I finish off my peanut-butter sandwich and force myself to make small talk with Rob for the rest of lunch period, just to annoy her. This is harder than it might seem. He’s not much of what you’d call a conversationalist; I think he’s out of practice. His thoughts more or less explode from his mouth without warning.
“I’m going to make a dagger,” he blurts out.
It takes me a second to realize he’s talking about our English project. We’re starting to work on our
Julius Caesar
presentations.
“Watch out for ‘zero tolerance,’” I tell him. “I know a kid who got suspended for a water pistol in sixth grade.” It was my neighbor Joey Halper, early in his career as a goon.
Rob shrugs.
“I’ll say it’s Reynolds Wrap before I whip it out.”
“Creeper.
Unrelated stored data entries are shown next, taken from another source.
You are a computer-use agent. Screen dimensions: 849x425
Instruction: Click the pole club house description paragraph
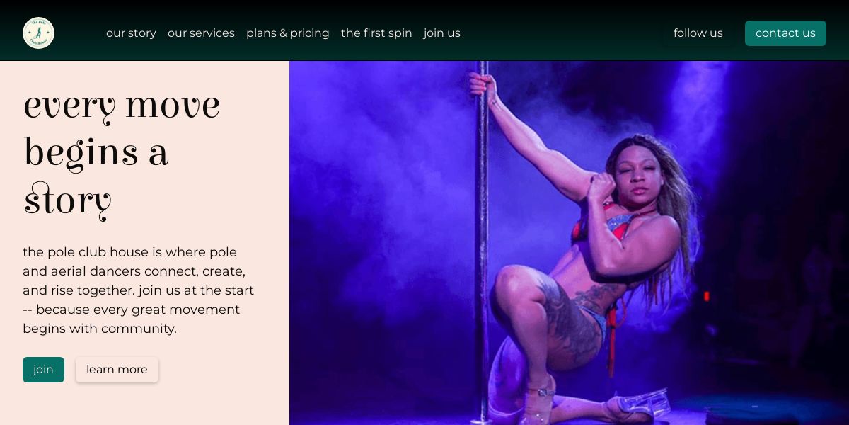tap(139, 290)
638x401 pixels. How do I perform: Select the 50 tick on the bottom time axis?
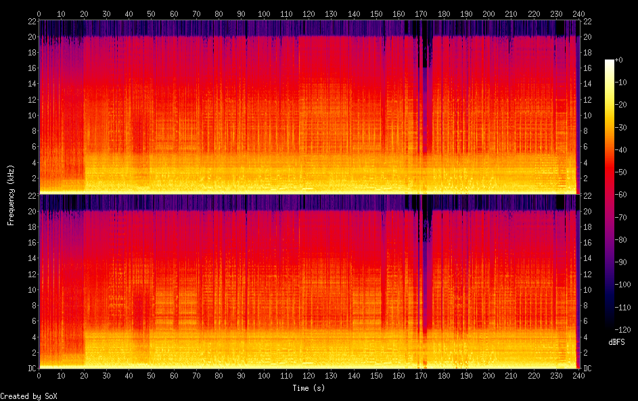[x=151, y=375]
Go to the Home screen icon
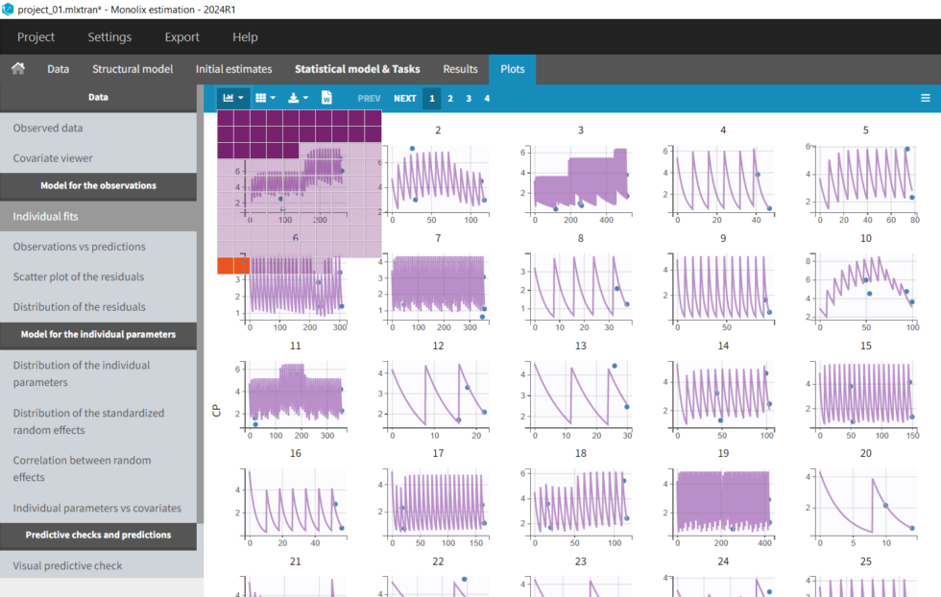Viewport: 941px width, 597px height. [x=17, y=69]
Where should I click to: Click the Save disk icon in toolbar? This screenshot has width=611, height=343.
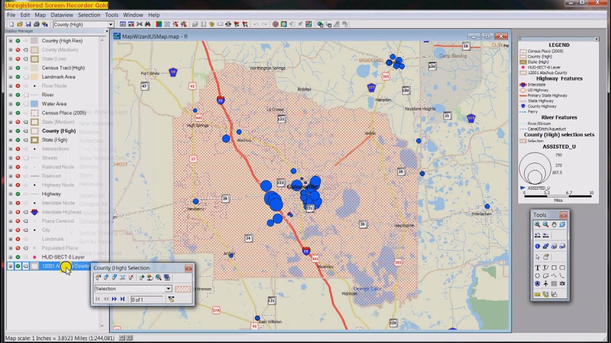coord(28,24)
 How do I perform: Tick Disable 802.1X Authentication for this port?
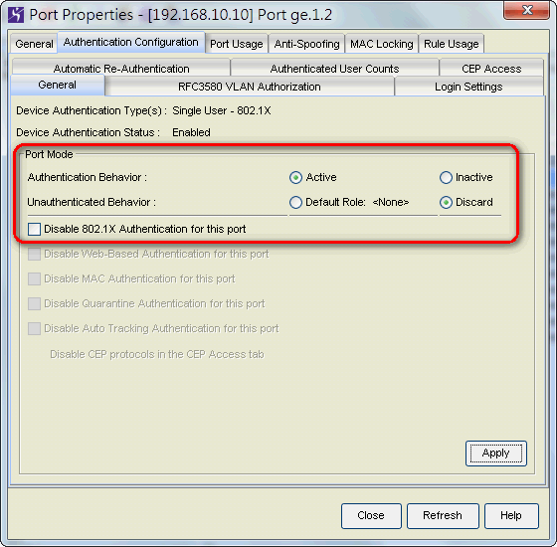pyautogui.click(x=34, y=229)
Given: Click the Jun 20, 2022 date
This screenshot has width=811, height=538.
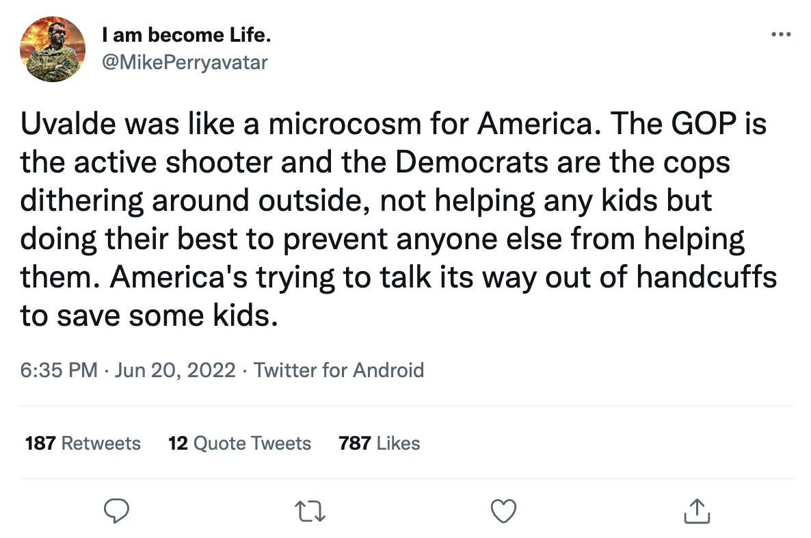Looking at the screenshot, I should [x=176, y=370].
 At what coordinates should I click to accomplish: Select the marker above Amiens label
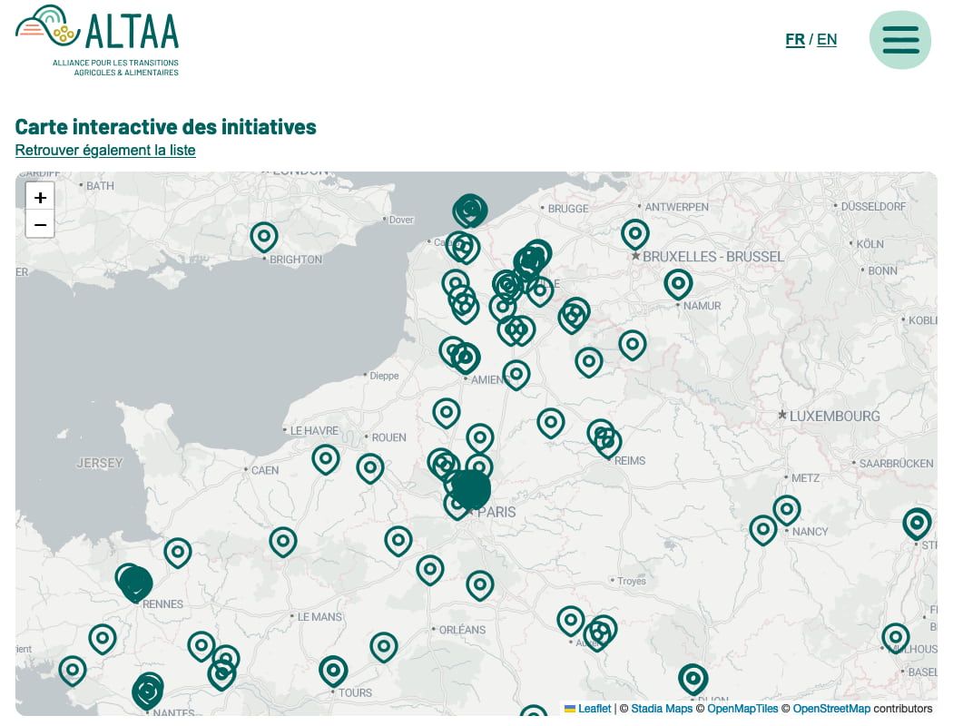point(465,357)
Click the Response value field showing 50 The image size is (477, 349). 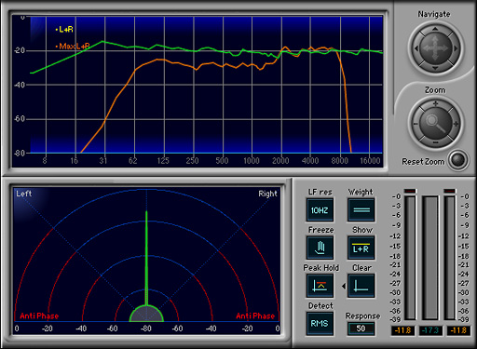361,329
What are you whipping out?” Darlene sneers.
Rob turns red, and that pretty much ends our chat. Thankfully, the bell rings just then, and we join the stampede for the door. I can’t help but look over my shoulder at those girls. I don’t see Vanesa, but maybe one of them is Yaqui. Maybe she’s watching me right now, staring at my swishy ass, hating me. I hold my books tight and press forward in the crowd, keeping my hips as still as I can.
How I got into this
lío
at Daniel Jones High is because the lobby staircase in our old apartment building finally gave way, and Ma said,
“¡Hasta aquí!”
Otherwise, I’d be at Charles P. Jeantet on the better side of Northern Boulevard, and nobody would be after me at all.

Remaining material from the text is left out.